Ágnes Vathy-Fogarassy, PhD; Tibor Dulai, PhD
Prerequirements:
-
Topics covered:
Students will learn about the following topics, including their individual training plans and interests:
T1. Local searches, trajectory-based algorithms, and population-based algorithms:
- the aims, operations, and characteristics of various search methods
- local search methods
- characteristics of trajectory-based algorithms (e.g. tabu search, simulated annealing)
- population-based algorithms (e.g. PSO, ant colony optimization, evolutionary algorithms)
T2. Improving the efficiency of genetic algorithms:
- solutions and reasons for applying advanced representations, genetic operators, and strategies (such as crossover, mutation, and selection methods)
- adaptive genetic algorithms: adaptive parameter and operator selection
- self-adaptive GA
- hybrid GA: how and when to integrate GA with other metaheuristics or heuristics
T3. Multi-objective and Constraint Handling GA:
- the concept of Pareto front
- Pareto dominance, fitness assignment methods: e.g.

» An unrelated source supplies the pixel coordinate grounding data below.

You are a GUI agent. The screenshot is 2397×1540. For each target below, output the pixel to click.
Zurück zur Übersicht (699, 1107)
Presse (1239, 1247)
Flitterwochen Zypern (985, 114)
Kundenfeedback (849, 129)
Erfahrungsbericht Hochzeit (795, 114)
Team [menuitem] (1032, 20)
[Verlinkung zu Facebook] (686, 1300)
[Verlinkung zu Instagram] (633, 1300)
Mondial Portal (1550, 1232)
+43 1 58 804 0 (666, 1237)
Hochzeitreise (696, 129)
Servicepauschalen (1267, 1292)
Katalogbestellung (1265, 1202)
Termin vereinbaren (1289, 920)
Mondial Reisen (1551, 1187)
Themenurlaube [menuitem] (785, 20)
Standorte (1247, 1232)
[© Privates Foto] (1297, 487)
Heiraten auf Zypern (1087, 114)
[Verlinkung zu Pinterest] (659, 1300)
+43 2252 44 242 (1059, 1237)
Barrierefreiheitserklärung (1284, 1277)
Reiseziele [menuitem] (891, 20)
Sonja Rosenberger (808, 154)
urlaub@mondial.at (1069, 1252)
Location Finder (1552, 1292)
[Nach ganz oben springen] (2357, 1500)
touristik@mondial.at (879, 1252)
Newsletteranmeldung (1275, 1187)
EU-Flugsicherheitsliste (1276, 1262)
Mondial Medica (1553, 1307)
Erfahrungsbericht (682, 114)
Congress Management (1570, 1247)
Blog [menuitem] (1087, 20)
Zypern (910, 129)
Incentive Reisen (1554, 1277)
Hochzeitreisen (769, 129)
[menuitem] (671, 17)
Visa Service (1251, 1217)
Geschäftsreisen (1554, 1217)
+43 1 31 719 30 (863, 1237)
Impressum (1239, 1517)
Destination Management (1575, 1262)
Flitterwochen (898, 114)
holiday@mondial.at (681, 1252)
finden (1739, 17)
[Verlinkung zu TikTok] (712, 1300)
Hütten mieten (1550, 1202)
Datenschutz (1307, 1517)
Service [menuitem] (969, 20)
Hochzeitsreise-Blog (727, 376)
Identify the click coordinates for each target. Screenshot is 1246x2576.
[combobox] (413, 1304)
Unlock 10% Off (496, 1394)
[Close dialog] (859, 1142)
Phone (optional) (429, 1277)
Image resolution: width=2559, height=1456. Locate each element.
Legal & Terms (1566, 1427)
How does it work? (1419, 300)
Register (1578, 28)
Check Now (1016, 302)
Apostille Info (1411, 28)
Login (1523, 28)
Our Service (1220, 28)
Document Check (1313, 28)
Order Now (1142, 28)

NSGA-II, SPEA2
- constraint handling with GA: penalty-based approaches, repair mechanisms
- handling complex and conflicting objectives
Literature:
1. David E. Goldberg: Genetic Algorithms in Search, Optimization, and Machine Learning, Addison-Wesley Professional, 1989.
2. K. Deb, A. Pratap, S. Agarwal, T. Meyarivan: A Fast Elitist Non-Dominated Sorting Genetic Algorithm for Multi-Objective Optimization: NSGA-II., IEEE Transactions on Evolutionary Computation, 6(2), pp. 182-197., 2002.